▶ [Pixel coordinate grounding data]
════════
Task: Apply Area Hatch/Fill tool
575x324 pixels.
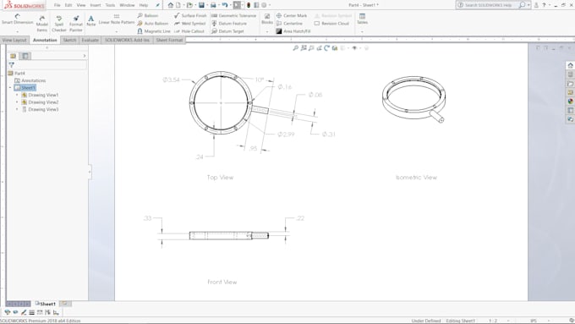Action: (x=293, y=31)
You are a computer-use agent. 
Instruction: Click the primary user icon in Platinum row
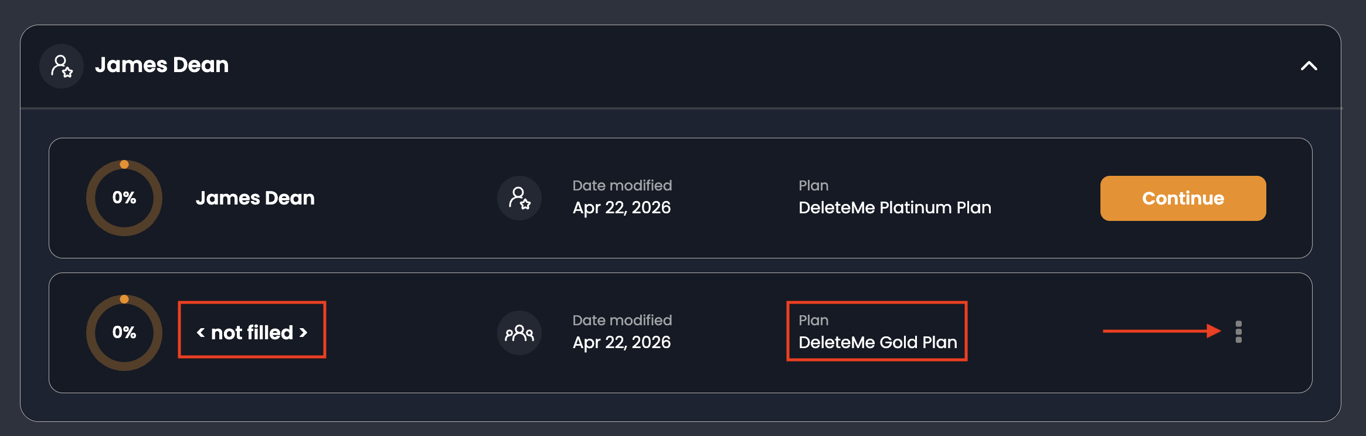[x=519, y=198]
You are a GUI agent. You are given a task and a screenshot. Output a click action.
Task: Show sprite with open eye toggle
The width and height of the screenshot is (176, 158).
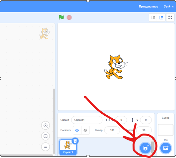click(x=77, y=130)
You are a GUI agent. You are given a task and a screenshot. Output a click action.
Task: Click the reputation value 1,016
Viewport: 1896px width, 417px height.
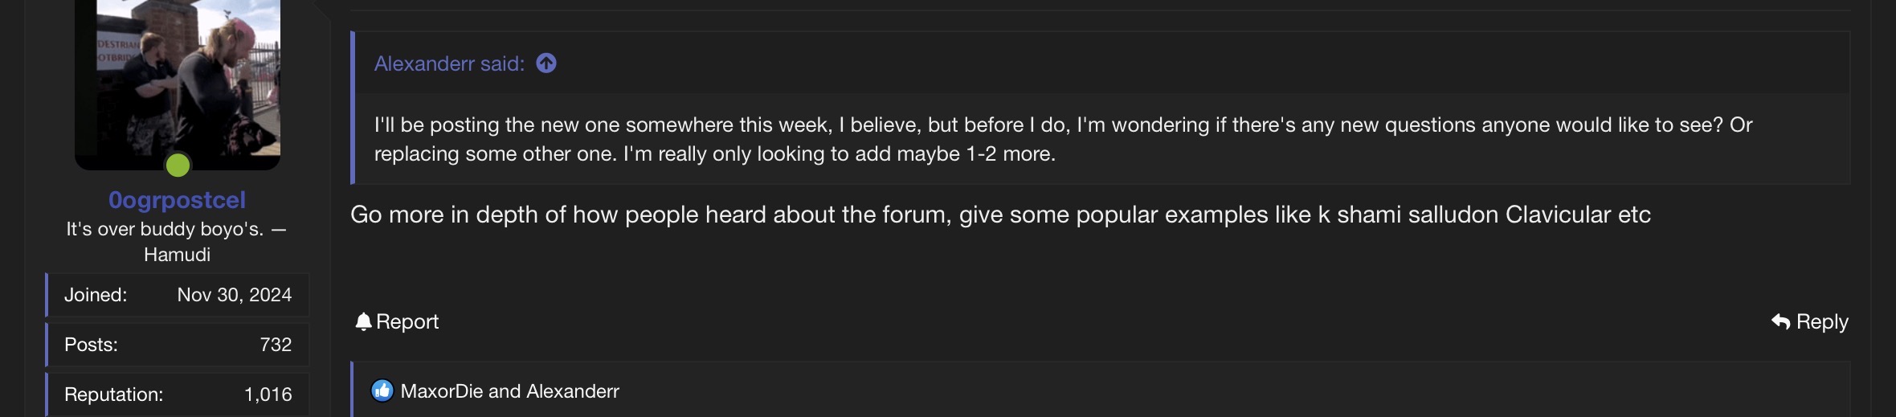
════════
▶ [How to complete this task]
Write out the records above exactly as they appear, leaving out any pictures.

▶ [Answer section]
Task: Apply Area Hatch/Fill tool
575x324 pixels.
Action: (x=293, y=31)
You are a computer-use agent. 
Instruction: Click the primary user icon in Platinum row
[x=519, y=198]
You are a GUI agent. You are given a task and a screenshot. Output a click action.
Task: Show sprite with open eye toggle
The width and height of the screenshot is (176, 158).
click(x=77, y=130)
You are a GUI agent. You are given a task and a screenshot. Output a click action.
Task: Click the reputation value 1,016
Viewport: 1896px width, 417px height.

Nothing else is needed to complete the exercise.